┌──

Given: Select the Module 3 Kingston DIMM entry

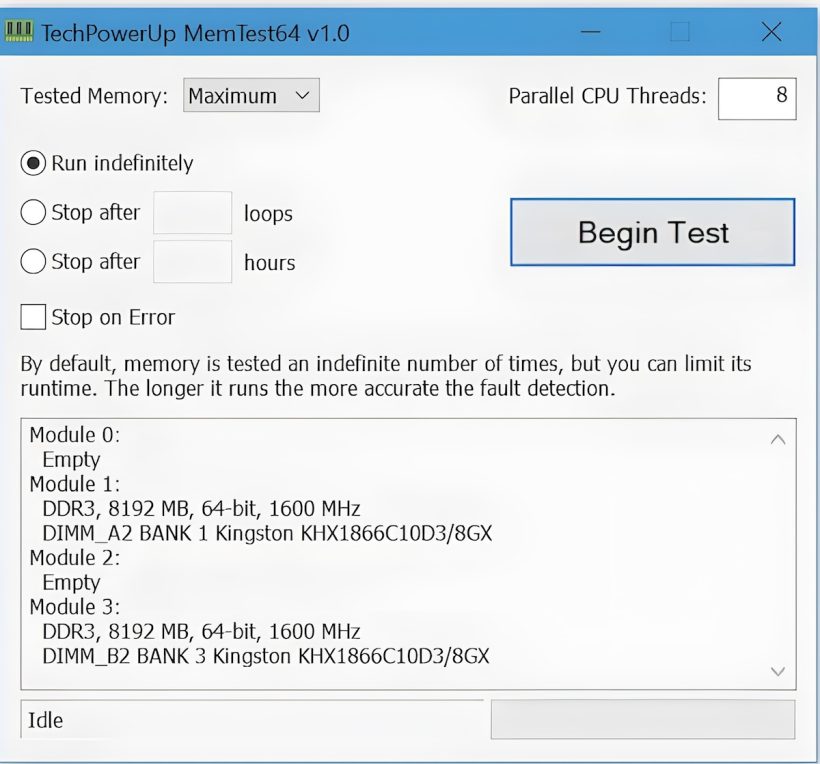Looking at the screenshot, I should pyautogui.click(x=264, y=656).
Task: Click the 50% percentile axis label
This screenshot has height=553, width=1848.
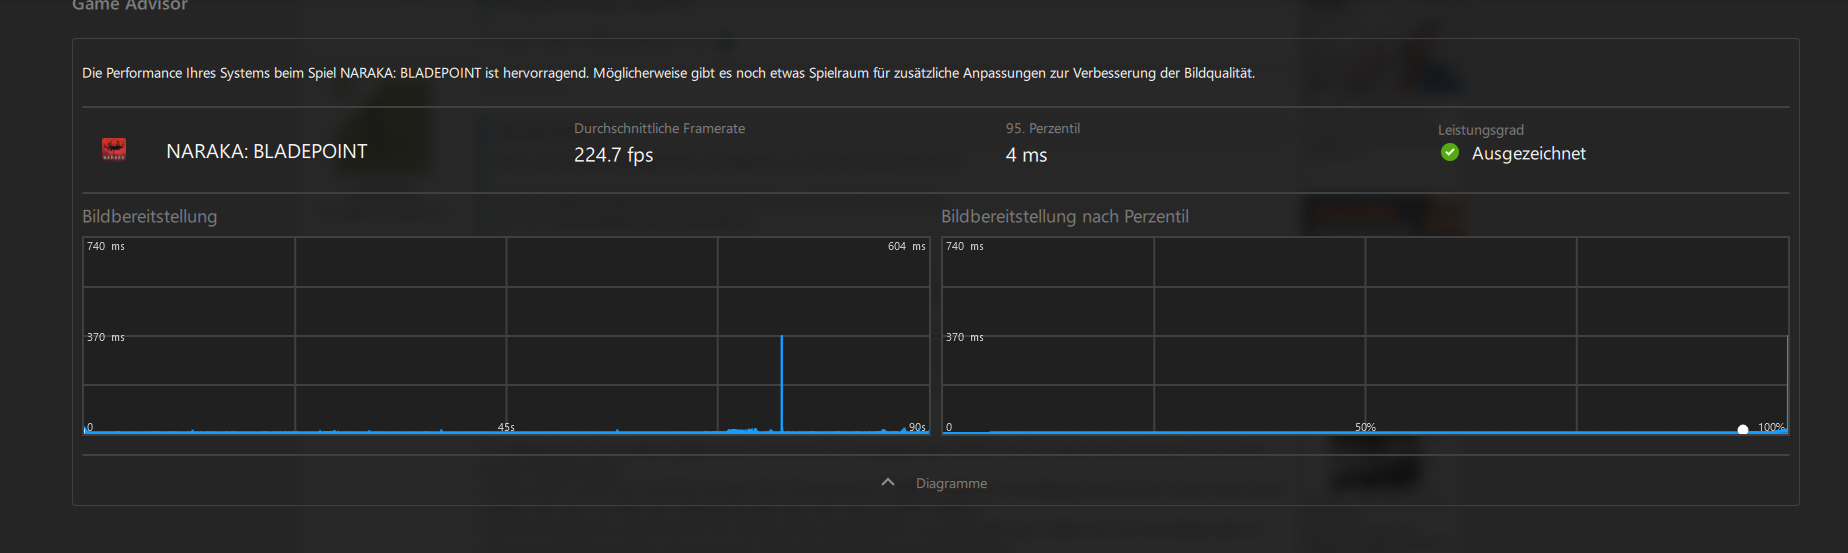Action: (x=1365, y=427)
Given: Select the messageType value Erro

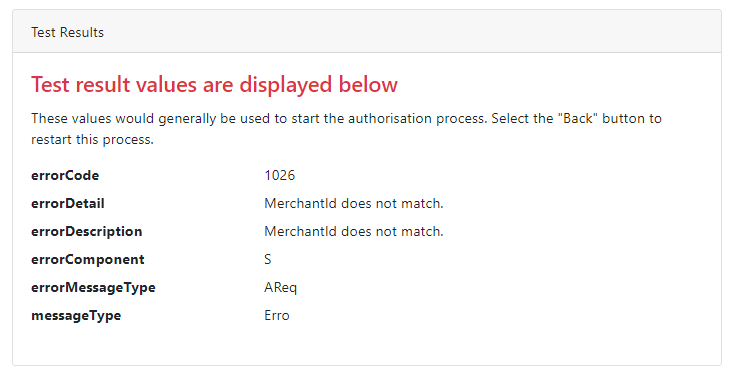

└──

| How to complete this task |
Return the lines from the one that contains "Task: Click the 50% percentile axis label" through the final line of the listing above, inclusive. Transcribe them exactly and drop the pictures.

| Exercise output |
Task: Click the 50% percentile axis label
This screenshot has height=553, width=1848.
Action: (x=1365, y=427)
Given: Select the messageType value Erro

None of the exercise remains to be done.